* [Data section]:
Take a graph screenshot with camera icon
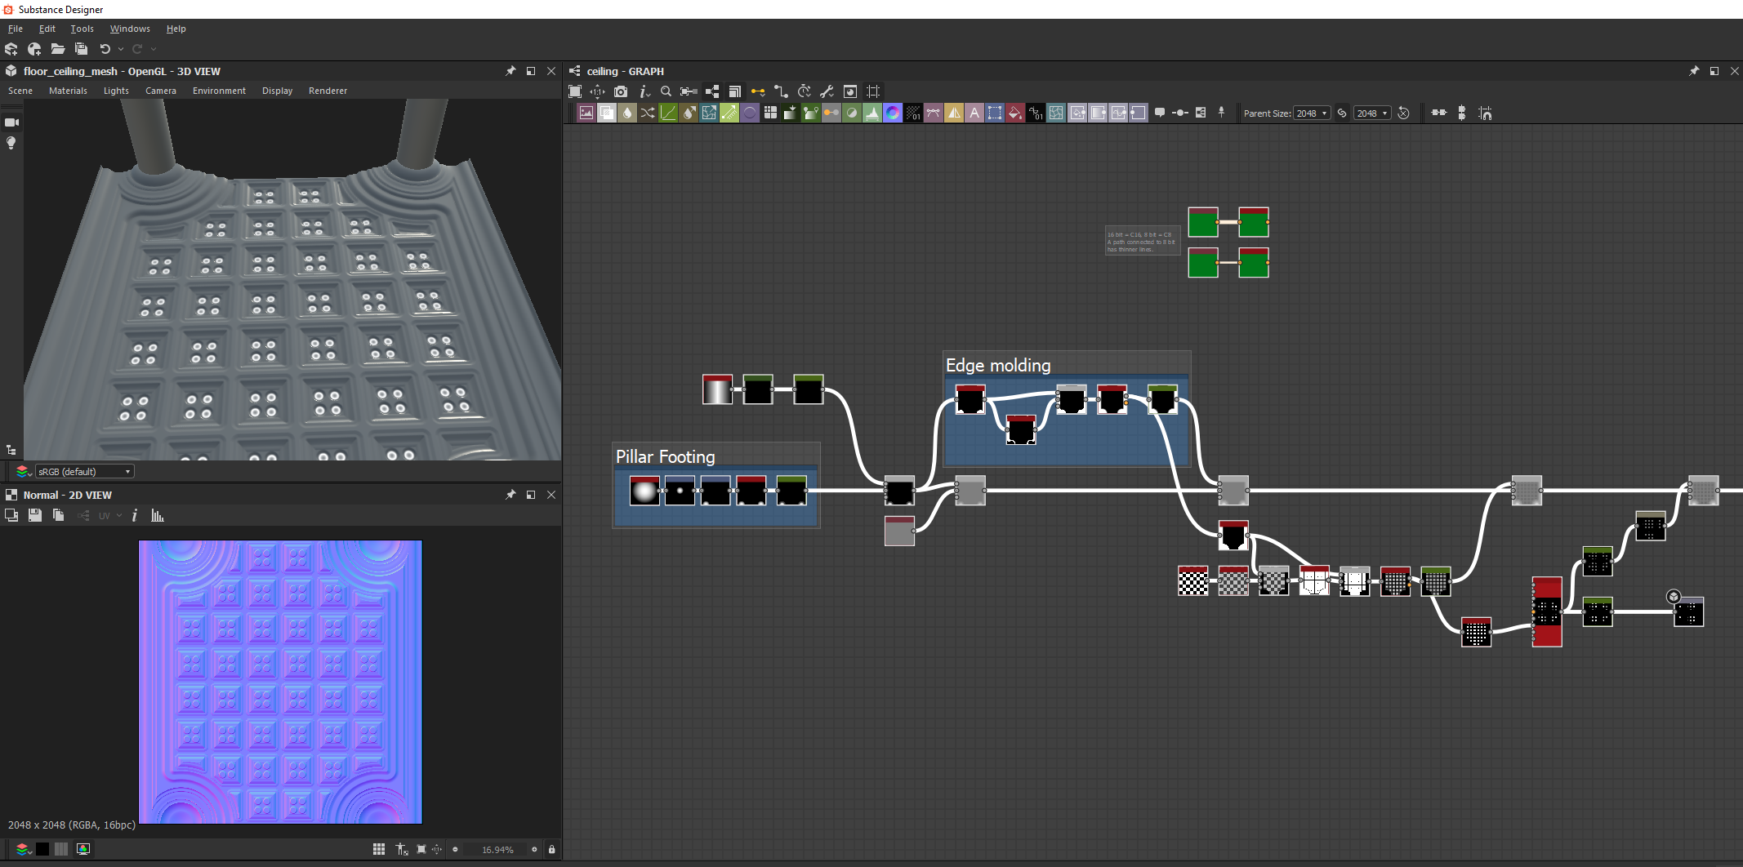This screenshot has width=1743, height=867. 621,91
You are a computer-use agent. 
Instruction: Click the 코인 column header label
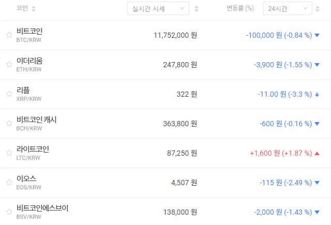[22, 9]
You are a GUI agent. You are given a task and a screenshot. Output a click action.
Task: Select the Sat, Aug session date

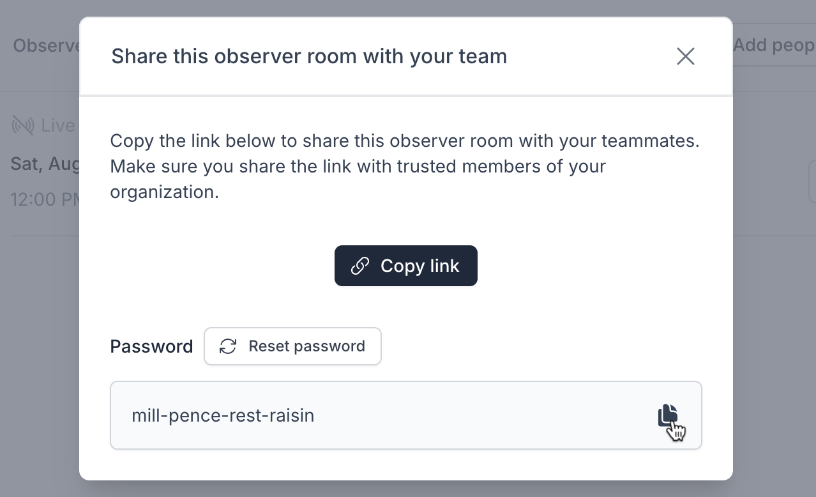(45, 164)
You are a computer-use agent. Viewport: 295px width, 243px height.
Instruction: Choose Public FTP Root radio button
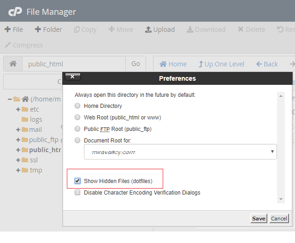click(x=77, y=129)
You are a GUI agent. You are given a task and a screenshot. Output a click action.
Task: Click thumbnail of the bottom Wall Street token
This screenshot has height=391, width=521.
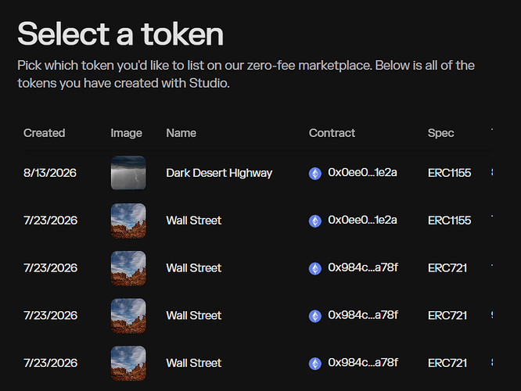coord(128,363)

* [Task instructions]: Check each line of the entries, and copy the ones that contain "computer".

* [Answer]:
You are a computer-use agent. 
You are a computer-use agent. Viewport: 295px width, 243px height.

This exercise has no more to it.